Puxian y la virtud de la práctica universal en el corazón de Sichuan
Cuando los peregrinos ascienden por los miles de escalones del Monte Emei (Emei Shan) en la provincia de Sichuan, no solo están subiendo una montaña; están entrando en el dominio de Samantabhadra, conocido en chino como Pǔxián (普贤). A diferencia de otros lugares sagrados asociados a maestros históricos, Emei Shan es el hogar espiritual de este gran Bodhisattva, cuya presencia impregna cada templo y cada bruma de sus cumbres.
Mientras que Mañjuśrī (Wenshu) representa la sabiduría aguda y discriminativa en el Monte Wutai, Samantabhadra encarna la Práctica Universal. Es la energía que transforma la teoría en acción, la compasión en gestos concretos y la meditación en una vida vivida plenamente al servicio de los demás.

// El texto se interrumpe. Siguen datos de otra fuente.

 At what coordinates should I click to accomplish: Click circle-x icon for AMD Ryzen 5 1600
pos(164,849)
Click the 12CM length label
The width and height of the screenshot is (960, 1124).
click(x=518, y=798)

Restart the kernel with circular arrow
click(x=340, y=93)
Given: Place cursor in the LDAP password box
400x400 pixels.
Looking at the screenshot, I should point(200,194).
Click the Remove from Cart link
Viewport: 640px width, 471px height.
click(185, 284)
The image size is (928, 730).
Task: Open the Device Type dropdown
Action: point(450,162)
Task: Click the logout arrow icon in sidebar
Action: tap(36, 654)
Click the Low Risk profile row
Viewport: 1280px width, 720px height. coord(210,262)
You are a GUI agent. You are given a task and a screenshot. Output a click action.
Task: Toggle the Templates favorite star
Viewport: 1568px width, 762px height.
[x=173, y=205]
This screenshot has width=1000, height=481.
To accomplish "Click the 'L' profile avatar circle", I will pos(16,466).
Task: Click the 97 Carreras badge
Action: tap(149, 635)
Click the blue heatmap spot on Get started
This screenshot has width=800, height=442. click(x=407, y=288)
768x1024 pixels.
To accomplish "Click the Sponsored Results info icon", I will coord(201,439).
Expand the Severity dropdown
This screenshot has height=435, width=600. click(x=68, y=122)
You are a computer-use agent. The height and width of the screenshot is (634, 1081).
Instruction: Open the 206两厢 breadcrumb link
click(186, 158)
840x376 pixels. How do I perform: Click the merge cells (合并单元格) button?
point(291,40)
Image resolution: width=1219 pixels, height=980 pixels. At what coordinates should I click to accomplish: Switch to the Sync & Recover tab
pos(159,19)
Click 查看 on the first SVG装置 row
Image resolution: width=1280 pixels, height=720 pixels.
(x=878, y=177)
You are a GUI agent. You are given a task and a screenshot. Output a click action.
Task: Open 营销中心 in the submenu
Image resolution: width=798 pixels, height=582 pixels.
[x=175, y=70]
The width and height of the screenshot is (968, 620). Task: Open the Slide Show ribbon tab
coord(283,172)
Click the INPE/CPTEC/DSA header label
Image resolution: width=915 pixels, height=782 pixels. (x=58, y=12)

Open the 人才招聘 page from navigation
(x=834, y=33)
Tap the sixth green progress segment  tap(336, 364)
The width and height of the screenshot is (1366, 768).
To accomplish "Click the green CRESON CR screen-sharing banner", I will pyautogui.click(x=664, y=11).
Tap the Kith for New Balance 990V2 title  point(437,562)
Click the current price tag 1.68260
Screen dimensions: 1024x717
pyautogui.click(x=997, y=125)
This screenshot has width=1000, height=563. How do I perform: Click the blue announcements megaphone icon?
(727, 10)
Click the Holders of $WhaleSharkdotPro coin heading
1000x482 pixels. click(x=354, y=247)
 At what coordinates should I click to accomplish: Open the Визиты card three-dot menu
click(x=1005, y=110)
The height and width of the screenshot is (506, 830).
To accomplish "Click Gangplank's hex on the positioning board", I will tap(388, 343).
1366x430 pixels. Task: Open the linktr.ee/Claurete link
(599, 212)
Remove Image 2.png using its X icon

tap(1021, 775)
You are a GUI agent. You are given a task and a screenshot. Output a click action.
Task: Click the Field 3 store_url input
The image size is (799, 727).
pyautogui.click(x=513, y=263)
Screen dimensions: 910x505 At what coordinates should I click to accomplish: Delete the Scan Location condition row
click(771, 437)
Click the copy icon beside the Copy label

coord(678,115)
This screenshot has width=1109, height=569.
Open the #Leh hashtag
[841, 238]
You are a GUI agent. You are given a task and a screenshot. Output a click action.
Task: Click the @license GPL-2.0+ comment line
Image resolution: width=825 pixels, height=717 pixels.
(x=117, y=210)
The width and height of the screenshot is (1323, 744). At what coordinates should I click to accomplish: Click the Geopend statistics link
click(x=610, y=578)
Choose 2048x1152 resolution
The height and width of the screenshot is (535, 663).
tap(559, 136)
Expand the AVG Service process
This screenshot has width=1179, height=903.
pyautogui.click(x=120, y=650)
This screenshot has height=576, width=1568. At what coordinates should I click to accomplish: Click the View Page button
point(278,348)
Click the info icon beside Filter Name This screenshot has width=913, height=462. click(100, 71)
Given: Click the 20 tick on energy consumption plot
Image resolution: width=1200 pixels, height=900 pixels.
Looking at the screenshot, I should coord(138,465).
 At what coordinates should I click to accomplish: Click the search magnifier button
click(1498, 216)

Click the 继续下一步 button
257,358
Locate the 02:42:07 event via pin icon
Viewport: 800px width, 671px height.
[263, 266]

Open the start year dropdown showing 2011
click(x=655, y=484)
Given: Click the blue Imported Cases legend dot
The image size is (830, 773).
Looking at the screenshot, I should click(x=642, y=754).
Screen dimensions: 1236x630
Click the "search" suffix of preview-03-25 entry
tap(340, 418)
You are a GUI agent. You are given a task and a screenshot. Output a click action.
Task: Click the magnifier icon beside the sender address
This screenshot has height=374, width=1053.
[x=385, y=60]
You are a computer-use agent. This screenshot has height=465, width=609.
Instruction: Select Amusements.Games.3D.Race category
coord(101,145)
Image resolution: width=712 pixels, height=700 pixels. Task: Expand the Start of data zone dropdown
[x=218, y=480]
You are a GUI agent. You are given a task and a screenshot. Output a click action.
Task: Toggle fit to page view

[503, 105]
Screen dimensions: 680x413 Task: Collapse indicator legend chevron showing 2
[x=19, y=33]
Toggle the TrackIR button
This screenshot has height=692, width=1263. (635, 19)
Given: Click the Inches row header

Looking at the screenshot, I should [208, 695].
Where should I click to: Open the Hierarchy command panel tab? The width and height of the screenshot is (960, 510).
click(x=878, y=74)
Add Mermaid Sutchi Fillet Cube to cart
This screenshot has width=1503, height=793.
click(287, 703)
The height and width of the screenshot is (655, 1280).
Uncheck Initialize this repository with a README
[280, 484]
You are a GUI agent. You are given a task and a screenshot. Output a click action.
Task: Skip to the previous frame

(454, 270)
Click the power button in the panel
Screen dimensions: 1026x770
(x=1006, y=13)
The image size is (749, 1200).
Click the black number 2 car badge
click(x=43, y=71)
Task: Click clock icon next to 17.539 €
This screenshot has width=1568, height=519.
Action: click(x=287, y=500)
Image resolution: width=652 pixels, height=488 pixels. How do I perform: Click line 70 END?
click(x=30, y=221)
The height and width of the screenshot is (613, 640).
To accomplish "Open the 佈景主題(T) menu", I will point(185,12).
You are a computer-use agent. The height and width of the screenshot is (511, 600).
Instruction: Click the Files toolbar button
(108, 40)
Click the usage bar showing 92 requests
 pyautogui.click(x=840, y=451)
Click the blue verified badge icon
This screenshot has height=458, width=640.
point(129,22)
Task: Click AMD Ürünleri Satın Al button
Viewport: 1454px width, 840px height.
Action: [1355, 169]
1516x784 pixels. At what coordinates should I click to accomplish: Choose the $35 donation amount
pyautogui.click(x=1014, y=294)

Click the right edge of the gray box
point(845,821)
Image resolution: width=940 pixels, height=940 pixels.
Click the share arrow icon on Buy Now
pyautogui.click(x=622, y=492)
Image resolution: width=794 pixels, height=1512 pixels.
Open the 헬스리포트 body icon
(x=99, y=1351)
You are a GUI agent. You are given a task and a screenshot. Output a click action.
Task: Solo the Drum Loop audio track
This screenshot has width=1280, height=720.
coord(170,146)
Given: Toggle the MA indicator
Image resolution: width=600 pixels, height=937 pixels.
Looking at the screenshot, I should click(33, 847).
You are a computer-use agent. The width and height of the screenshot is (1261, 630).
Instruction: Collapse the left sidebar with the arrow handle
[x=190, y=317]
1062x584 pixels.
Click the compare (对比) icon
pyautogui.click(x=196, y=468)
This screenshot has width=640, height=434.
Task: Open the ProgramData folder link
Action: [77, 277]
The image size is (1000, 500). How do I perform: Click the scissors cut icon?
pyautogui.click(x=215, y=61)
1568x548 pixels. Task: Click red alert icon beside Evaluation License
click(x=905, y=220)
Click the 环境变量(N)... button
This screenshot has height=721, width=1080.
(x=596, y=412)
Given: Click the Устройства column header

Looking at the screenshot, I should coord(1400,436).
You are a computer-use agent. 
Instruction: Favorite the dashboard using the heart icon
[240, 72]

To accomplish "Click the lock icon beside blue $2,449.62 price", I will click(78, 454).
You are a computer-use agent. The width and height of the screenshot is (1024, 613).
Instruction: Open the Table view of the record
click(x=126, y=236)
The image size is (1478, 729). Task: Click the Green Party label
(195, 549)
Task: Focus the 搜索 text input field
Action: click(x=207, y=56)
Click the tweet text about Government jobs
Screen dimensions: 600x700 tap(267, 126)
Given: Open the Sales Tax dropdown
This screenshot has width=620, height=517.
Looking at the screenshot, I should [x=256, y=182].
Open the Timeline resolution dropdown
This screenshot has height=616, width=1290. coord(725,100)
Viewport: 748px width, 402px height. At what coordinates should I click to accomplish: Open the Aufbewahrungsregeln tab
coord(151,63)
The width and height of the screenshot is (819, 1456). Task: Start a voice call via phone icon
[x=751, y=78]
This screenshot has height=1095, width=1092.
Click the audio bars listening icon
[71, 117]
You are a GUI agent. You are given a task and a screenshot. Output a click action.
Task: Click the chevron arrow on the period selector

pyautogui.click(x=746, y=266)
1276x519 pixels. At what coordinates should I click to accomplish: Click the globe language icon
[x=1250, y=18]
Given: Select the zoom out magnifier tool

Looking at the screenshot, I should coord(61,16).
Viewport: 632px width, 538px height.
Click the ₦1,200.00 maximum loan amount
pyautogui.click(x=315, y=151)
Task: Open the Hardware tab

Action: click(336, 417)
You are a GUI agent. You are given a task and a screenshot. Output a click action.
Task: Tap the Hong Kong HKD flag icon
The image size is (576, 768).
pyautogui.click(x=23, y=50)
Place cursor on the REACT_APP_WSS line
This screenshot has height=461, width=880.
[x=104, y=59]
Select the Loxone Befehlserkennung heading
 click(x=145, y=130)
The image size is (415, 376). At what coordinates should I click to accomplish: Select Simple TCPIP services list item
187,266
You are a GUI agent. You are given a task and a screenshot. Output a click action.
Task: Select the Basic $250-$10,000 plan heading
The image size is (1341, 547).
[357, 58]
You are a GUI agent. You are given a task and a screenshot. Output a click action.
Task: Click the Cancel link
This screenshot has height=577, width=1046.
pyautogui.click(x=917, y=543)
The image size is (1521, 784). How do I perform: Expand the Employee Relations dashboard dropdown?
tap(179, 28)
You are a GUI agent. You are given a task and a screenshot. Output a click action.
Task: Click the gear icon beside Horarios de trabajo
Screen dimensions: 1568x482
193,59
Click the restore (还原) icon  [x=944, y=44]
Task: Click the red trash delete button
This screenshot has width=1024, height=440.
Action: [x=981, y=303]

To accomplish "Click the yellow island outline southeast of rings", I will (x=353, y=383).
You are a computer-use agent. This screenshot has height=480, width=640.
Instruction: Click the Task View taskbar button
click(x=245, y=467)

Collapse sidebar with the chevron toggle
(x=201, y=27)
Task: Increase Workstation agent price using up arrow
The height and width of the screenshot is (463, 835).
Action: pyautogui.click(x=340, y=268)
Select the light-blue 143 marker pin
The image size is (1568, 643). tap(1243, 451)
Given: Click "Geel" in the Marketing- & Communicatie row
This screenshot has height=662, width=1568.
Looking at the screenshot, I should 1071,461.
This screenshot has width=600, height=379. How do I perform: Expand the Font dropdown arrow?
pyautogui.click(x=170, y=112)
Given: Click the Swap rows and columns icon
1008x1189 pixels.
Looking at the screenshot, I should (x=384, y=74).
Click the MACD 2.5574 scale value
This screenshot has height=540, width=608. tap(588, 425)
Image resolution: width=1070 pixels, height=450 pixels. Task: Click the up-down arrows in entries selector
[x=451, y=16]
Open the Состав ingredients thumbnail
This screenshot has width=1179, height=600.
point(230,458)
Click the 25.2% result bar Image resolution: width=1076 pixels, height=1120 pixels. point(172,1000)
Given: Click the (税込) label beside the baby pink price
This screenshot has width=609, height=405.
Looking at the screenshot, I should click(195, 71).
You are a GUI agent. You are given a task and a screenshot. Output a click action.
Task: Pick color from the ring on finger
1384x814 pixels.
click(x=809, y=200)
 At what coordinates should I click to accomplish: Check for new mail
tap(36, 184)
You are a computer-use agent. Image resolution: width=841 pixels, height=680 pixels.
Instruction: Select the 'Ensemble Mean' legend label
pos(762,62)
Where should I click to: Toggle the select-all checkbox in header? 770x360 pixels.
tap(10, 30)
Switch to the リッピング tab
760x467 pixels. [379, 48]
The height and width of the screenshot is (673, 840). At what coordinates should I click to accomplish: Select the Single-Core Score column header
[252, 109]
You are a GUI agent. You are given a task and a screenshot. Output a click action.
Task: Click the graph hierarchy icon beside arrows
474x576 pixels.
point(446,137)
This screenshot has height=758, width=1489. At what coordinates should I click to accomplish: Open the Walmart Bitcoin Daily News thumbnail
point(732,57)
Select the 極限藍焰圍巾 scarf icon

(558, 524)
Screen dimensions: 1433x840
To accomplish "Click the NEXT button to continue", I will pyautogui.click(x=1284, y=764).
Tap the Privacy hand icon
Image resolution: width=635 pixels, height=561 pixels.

Es imposible hablar de Samantabhadra sin mencionar su montura: un majestuoso elefante blanco de seis colmillos. En la iconografía china, el elefante simboliza la fuerza mental inquebrantable y la paciencia necesaria para llevar a cabo los votos del Bodhisattva.
La esencia de la enseñanza de Puxian se encuentra en sus famosos "Diez Grandes Votos", descritos en el Sutra Avatamsaka. Estos votos incluyen honrar a todos los Budas, arrepentirse de las acciones negativas, regocijarse en los méritos ajenos y dedicar todas las virtudes al bienestar de todos los seres. Son una hoja de ruta para una vida ética y espiritualmente comprometida.
La geografía del Monte Emei parece diseñada para reflejar la mente de Samantabhadra. Sus picos envueltos en niebla, conocidos como el "Mar de Nubes", nos recuerdan la naturaleza ilusoria de la realidad fenoménica. En la cima, la estatua dorada de Puxian mira serenamente hacia el horizonte, recordándonos que la iluminación no es un escape del mundo, sino una forma más profunda de habitarlo.
Para los monjes y practicantes que han vivido allí durante siglos, la montaña no es solo un lugar físico, sino un mandala tridimensional donde cada paso es una meditación y cada vista panorámica es una enseñanza sobre la vastedad de la conciencia.
En el budismo Mahayana, Samantabhadra y Mañjuśrī suelen aparecer juntos como asistentes del Buda Shakyamuni. Esta tríada nos enseña que el despertar completo requiere tanto la visión clara de la realidad (Mañjuśrī) como la capacidad de actuar en ella con compasión infinita (Samantabhadra). Uno es el ojo, el otro es el pie.
Visitar o estudiar sobre el Monte Emei es una invitación a incorporar la "Práctica Universal" en nuestra propia vida. No necesitamos vivir en una montaña sagrada para seguir los pasos de Samantabhadra; basta con realizar nuestras tareas diarias con atención plena, integridad y un deseo sincero de beneficiar a quienes nos rodean. Al fin y al cabo, como nos recuerda Puxian, cada momento es una oportunidad para practicar.